It is to me pretty clear that as long as there are such passions as sloth and rapacity, these will be sufficient to account for the unequal division of property, and will render the laws relating to it necessary: and it is equally clear to my mind that if these passions could be completely subdued, so that no one would refuse his share in the common labour, or endeavour to take an unfair advantage of others either by force or fraud, that the established administration of property would be no longer necessary.[13] If, as Mr. Malthus supposes, ‘Benevolence had so far established her reign in all hearts,’ that every one was ready to give up the enjoyments of ease and luxury as far as related to himself, I do not think that in such a state of unparalleled disinterestedness and heroic virtue, any madman would be found to violate the public happiness, and begin the work of contention anew, for the sake of transmitting a contingent inheritance of vice and misery to his heirs! If reason and virtue are at present no match for the principle of population, neither are they a match for the principle of selfishness, or for any of our other passions. But truly, if benevolence had once established her reign in all hearts, we should see wonders, she would perform the part of vice and misery to a miracle.—It is evident then that the seeds of inequality, of vice and misery are not sown entirely in the principle of population; that the same untoward passions which first rendered civil establishments necessary, have continued to operate ever since, that they have produced most of the disorders in the world, and are still in as much force as ever; that they very well deserve a chapter by themselves in the history of human nature, and ought not to come in as a note or parenthesis to Mr. Malthus’s great work.

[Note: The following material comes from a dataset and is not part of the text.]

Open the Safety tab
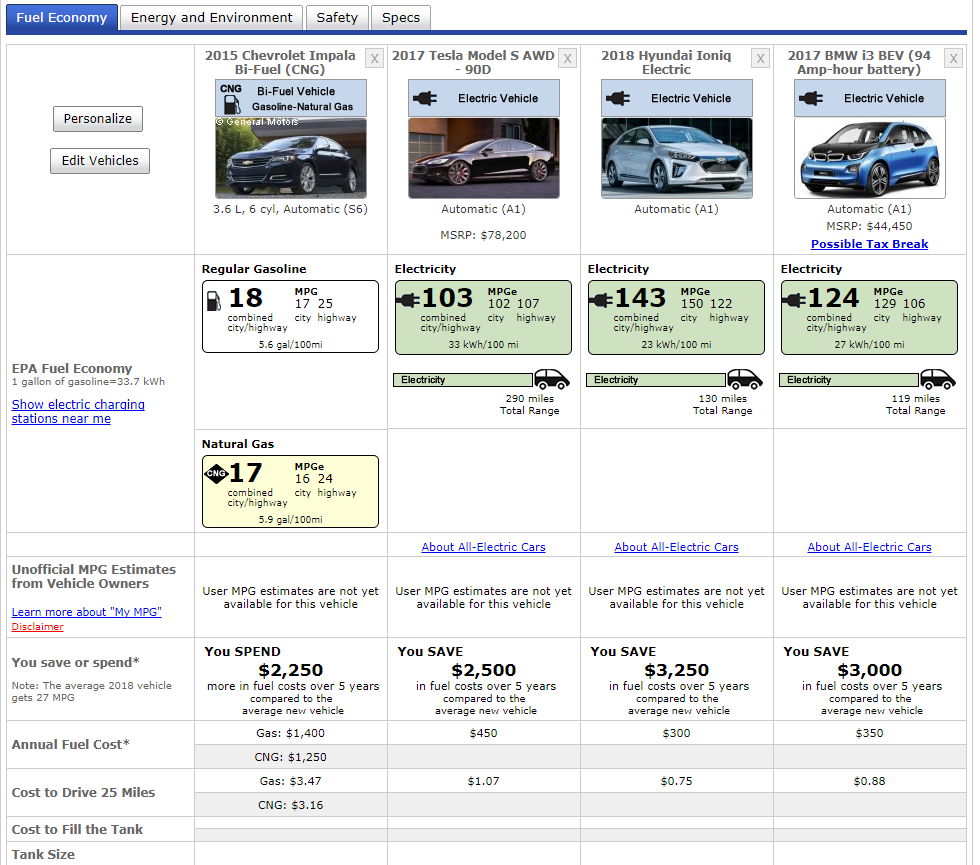The height and width of the screenshot is (865, 980). [x=337, y=17]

But whatever account we may chuse to give of the origin of the establishment of property or government in general, this has nothing to do with the real question, unless it could be shewn that the same form of government, the same inequality of conditions, and the same degree of vice and misery are to be found alike in every country. Mr. Malthus’s system goes to the support of all political regulations and existing evils, or it goes to the support of none. Let us cast our eyes over the map of Europe, and ask whether all that variety of governments and manners by which it is distinguished took their rise solely from the principle of population. A principle common to human nature, a law inherent in the physical constitution of man, may in its progress be necessarily attended with a certain degree of vice and misery; but it cannot be productive of different degrees of vice and misery in different countries; as the stern law of necessity, it must operate every where alike. If it does not do so, this of itself shews that it is not the sole moving spring in all human institutions, that it is not beyond the reach of all regulation and control, and that there are other circumstances, accidents, and principles on which the happiness of nations depends. Whatever difference there is, then, between one government and another, whether that government is despotic, or mixed, or free; whatever difference there is in the administration of that government, whether it is cruel, oppressive, and arbitrary in the extreme, or mild, just, and merciful; whatever difference there is between the manners of one nation and those of another, whether the most licentious that can be, or strict and exemplary; whatever difference there is in the arts and conveniences of life, in the improvements of trade and agriculture in various countries, whatever differences are produced by religion, by contrarieties of opinion, by the state of knowledge, by useful or mischievous regulations of all kinds, all these cannot be owing to one and the same cause.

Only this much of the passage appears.